Right after I reached for my phone at the Student Center and that magazine at the dermatologist, the same thought dawned on me: I had no idea what my surroundings were at that moment. I realized I could go to bed that night without ever noticing what the weather was like; I could walk out of that office and never even notice what color the walls were painted or the view from out the window.
My hand did a little twitch, and I dropped my phone back in my backpack. I closed the magazine for a second.
I took a slow breath and watched the leaves fluttering in the trees in front of me. Some cicada in a neighboring tree somewhere was losing its mind, creaking at the top of its bug lungs. It was a surprisingly cool day for Kentucky in the middle of August. I exhaled, a quick breath of praise to God for the pretty place around me.
I noticed an art display to my right in the waiting room; a cluster of colorful horses were racing off the wall. I glanced at all the empty chairs and realized I was content to be away from big groups of people for a few minutes. I watched the receptionist sort through files and thought of my older sister who would be working in a doctor’s office similar to this once she got her doctorate in Physical Therapy.
What do you see when you look up, when you resist your daily momentum to be still?

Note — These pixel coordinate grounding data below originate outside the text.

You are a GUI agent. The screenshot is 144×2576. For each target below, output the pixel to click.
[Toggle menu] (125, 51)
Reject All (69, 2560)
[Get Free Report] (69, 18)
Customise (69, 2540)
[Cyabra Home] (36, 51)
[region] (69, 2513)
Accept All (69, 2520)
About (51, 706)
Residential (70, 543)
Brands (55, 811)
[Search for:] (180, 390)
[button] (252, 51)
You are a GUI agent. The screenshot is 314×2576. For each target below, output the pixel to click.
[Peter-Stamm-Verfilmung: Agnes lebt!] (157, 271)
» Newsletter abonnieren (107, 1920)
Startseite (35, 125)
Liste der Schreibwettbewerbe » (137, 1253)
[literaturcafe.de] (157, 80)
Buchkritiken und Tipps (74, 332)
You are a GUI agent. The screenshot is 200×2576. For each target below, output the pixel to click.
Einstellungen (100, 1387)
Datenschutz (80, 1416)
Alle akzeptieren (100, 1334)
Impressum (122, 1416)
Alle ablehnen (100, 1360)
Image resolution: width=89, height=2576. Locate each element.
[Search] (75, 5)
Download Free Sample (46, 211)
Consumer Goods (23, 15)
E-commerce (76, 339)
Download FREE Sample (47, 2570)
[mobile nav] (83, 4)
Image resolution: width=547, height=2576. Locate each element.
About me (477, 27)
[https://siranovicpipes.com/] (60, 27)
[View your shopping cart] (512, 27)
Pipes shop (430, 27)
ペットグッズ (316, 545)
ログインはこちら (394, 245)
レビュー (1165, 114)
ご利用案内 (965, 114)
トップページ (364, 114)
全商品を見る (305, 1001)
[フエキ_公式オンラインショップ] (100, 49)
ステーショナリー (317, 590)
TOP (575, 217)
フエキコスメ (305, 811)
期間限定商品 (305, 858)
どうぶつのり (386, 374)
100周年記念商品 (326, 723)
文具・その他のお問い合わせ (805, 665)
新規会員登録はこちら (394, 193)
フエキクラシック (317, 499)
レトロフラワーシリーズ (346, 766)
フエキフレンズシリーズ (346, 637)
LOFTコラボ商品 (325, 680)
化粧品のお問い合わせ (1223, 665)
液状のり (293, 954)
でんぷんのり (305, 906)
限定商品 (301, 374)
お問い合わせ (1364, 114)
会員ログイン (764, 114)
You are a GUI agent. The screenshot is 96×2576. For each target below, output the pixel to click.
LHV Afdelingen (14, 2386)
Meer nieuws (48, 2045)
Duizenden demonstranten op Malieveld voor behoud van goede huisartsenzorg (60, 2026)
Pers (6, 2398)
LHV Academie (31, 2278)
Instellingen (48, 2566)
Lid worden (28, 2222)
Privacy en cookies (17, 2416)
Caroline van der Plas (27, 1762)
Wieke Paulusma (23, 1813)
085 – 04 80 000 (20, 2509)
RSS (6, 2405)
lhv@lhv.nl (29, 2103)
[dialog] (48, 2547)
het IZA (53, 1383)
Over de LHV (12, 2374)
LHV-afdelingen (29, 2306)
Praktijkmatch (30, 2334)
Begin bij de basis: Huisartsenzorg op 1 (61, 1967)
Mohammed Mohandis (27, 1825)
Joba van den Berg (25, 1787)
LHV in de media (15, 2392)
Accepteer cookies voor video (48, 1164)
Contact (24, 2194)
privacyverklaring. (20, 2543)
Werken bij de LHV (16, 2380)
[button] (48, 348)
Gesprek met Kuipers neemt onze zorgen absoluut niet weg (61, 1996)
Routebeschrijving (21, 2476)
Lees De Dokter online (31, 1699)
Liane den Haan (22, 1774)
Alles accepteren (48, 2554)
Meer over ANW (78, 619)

Sleep isn’t enough to rest us. Our surroundings offer rest to us, too. When you put down your go-to entertainment, you’re not creepy or unproductive, even if the world sees it that way. You’re taking a second to breathe, which you need just as much as work and entertainment. Our brains are thirsty for a few moments of free space to observe and enjoy what’s going on around us and to wander long enough to remind us what we care about.